Department of Otorhinolaryngology-Head and Neck Surgery and Audiology, Copenhagen University Hospital, Rigshospitalet, Copenhagen, Denmark.
Acta Otolaryngol. 2023 Sep;143(9):779-782. doi: 10.1080/00016489.2023.2254809. Epub 2023 Sep 11.
A high number of patients seek health information online, and large language models (LLMs) may produce a rising amount of it.
This study evaluates the performance regarding health information provided by ChatGPT, a LLM developed by OpenAI, focusing on its utility as a source for otolaryngology-related patient information.

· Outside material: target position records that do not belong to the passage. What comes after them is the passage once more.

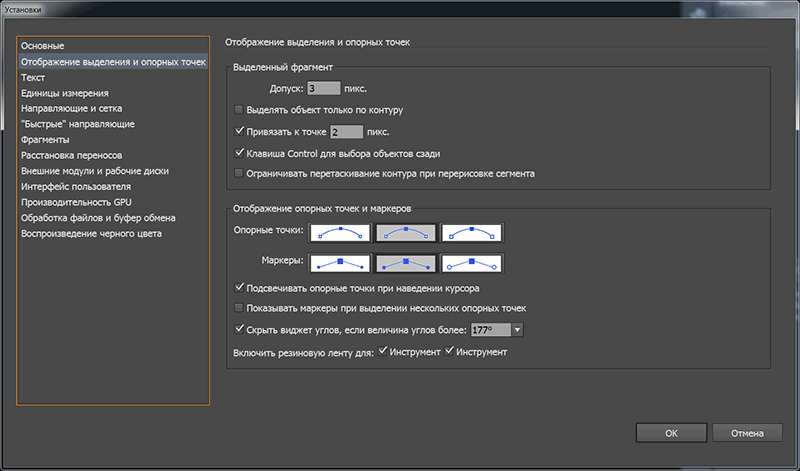The width and height of the screenshot is (800, 471).
Task: Click the OK button
Action: 671,433
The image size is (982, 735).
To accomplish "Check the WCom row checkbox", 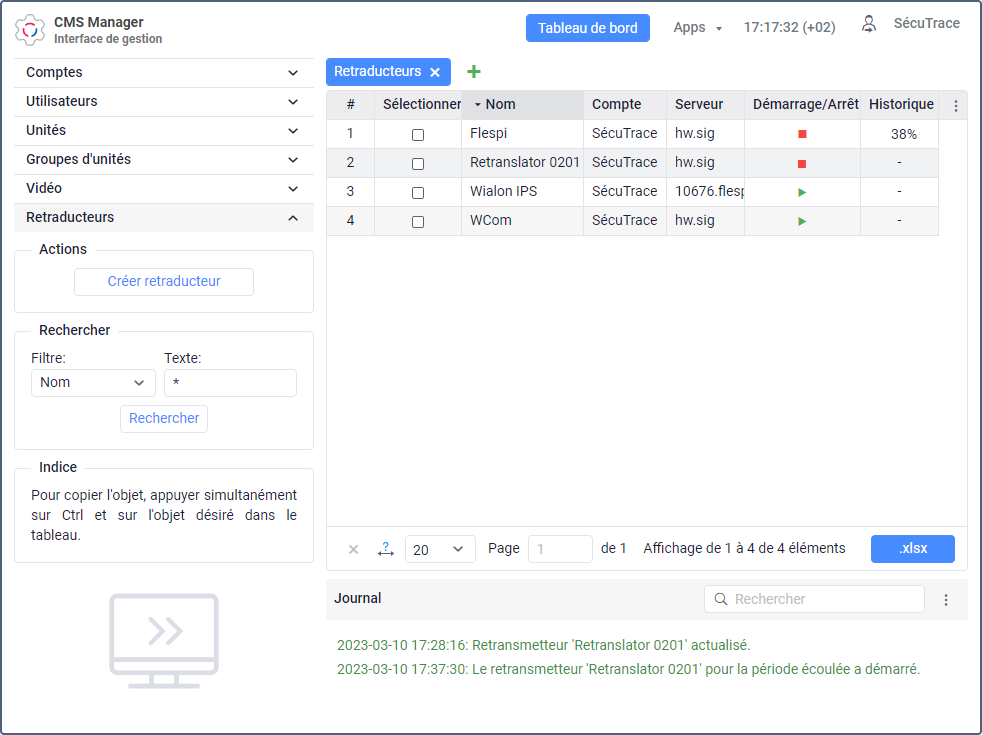I will point(418,221).
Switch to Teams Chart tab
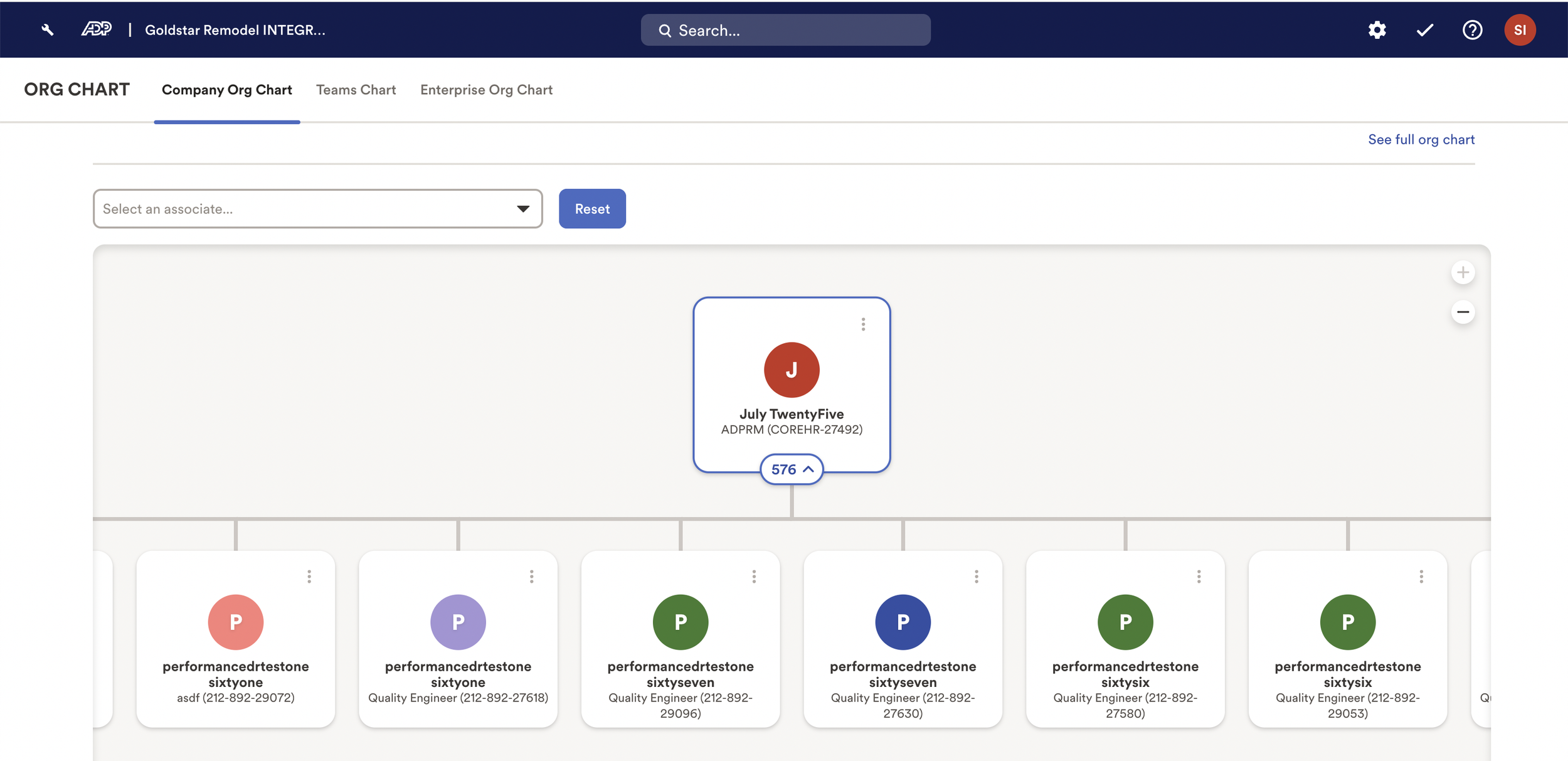This screenshot has width=1568, height=761. click(x=356, y=90)
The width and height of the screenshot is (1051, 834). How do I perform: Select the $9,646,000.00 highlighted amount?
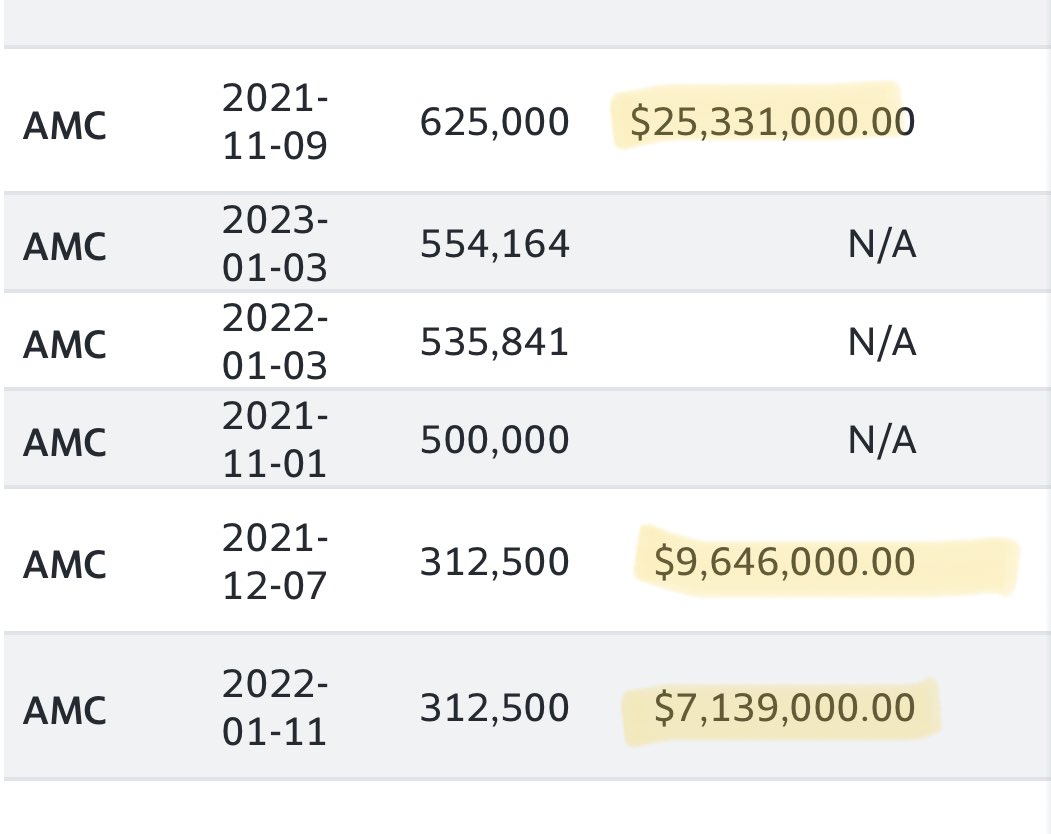click(784, 562)
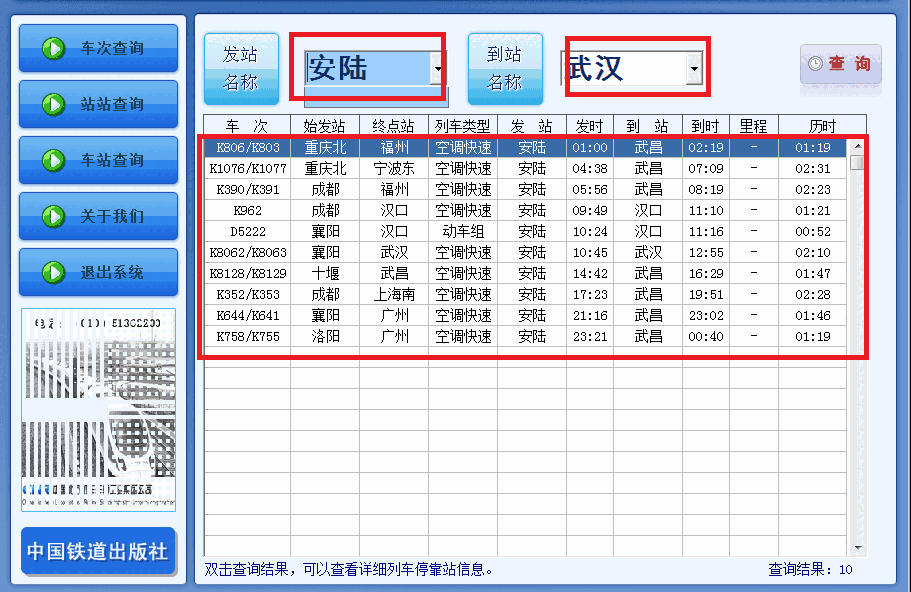Click the 中国铁道出版社 publisher link
The width and height of the screenshot is (911, 592).
(97, 551)
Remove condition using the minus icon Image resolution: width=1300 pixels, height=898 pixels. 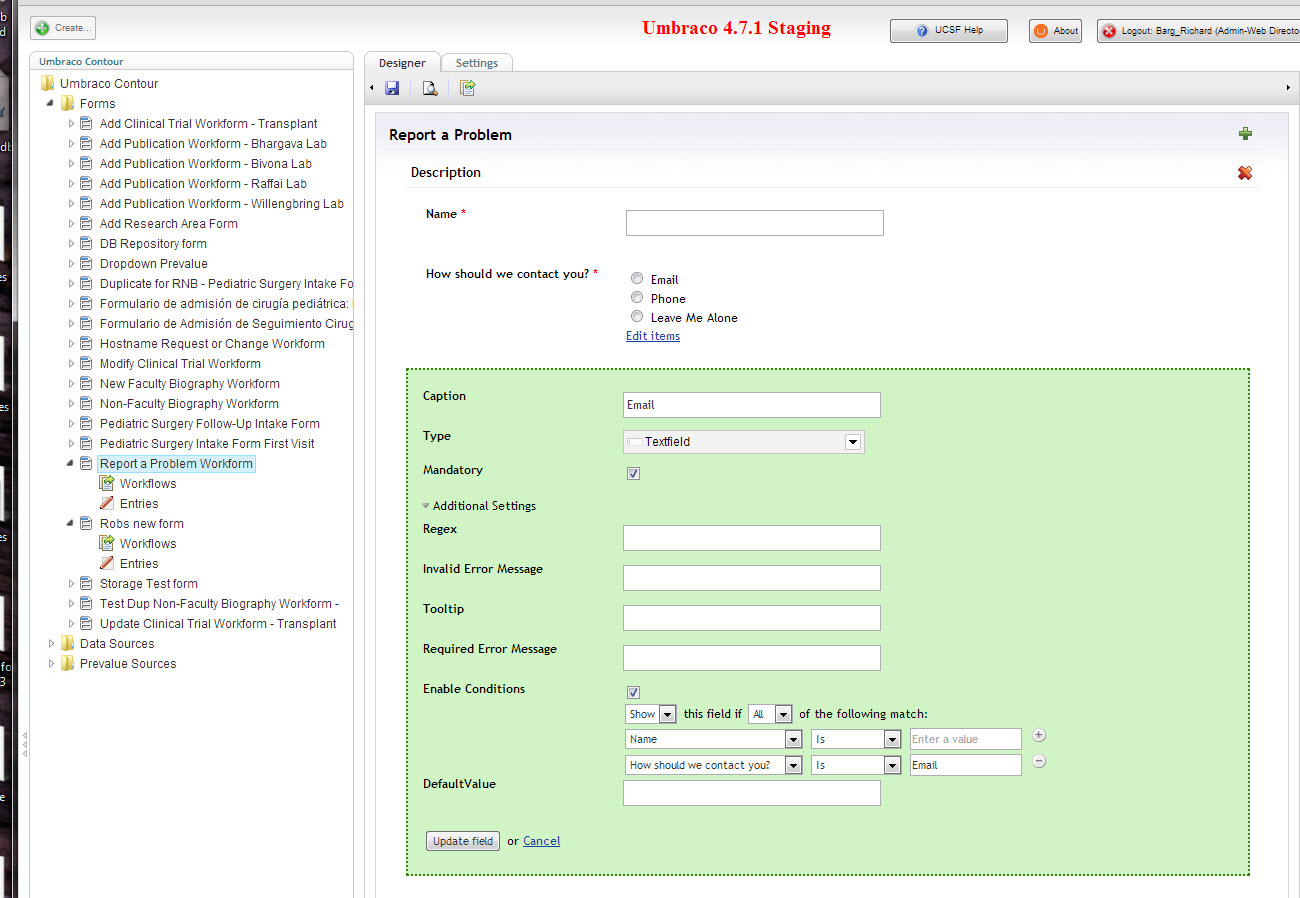[x=1039, y=762]
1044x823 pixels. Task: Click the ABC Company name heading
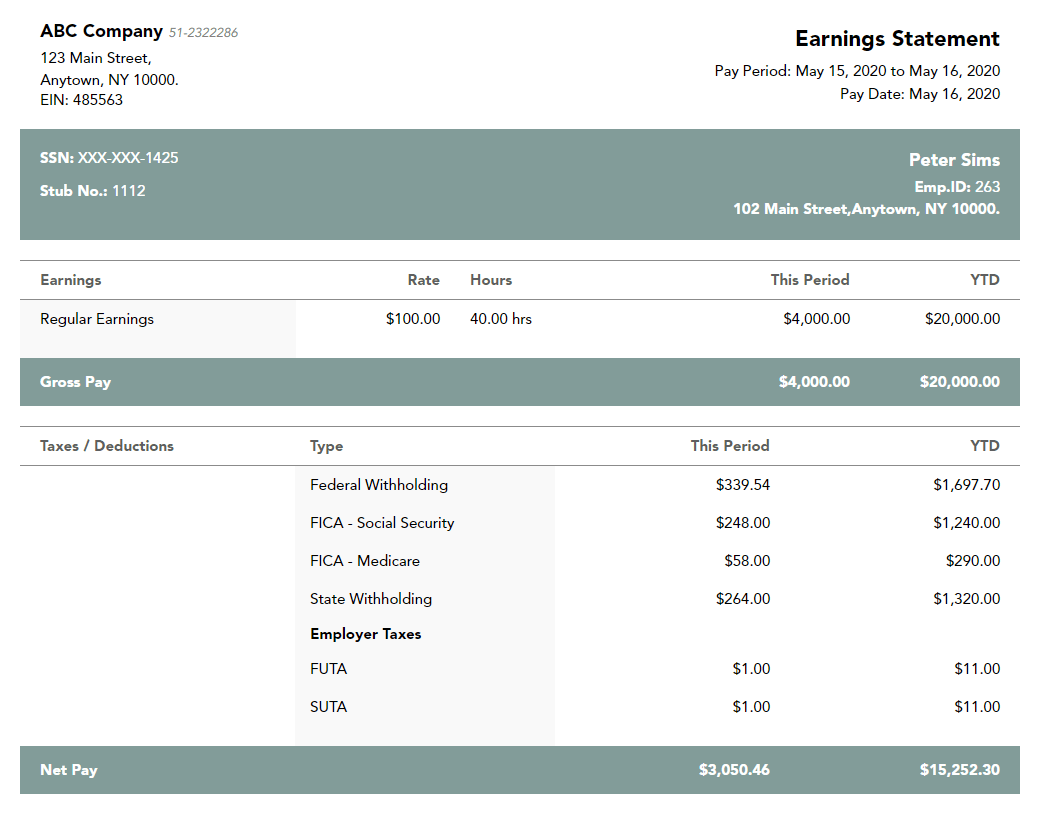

A variety of doctors from a tertiary otorhinolaryngology department used a Likert scale to assess the chatbot's responses in terms of accuracy, relevance, and depth. The responses were also evaluated by ChatGPT.
The composite mean of the three categories was 3.41, with the highest performance noted in the relevance category (mean = 3.71) when evaluated by the respondents. The accuracy and depth categories yielded mean scores of 3.51 and 3.00, respectively. All the categories were rated as 5 when evaluated by ChatGPT.
Despite its potential in providing relevant and accurate medical information, the chatbot's responses lacked depth and were found to potentially perpetuate biases due to its training on publicly available text. In conclusion, while LLMs show promise in healthcare, further refinement is necessary to enhance response depth and mitigate potential biases.
大量患者在线寻求健康信息,大型语言模型(LLM)可能会产生越来越多的信息。
本研究评估了由 OpenAI 开发的 LLM ChatGPT 提供的健康信息的性能,重点关注其作为耳鼻喉科相关患者信息来源的效用。
来自三级耳鼻喉科的各种医生使用李克特量表评估聊天机器人在准确性、相关性和深度方面的反应。ChatGPT 还对回复进行了评估。
三个类别的综合平均值为 3.41,受访者评估时相关性类别表现最佳(平均值为 3.71)。准确性和深度类别的平均得分为 3.51 和 3.00。ChatGPT 评估时所有类别均评为 5。
尽管聊天机器人有提供相关且准确的医疗信息的潜力,但由于其在公开文本上的训练,其回复缺乏深度,并且可能存在潜在的偏见。总之,虽然大型语言模型在医疗保健领域显示出前景,但需要进一步改进以增强响应深度并减轻潜在偏见。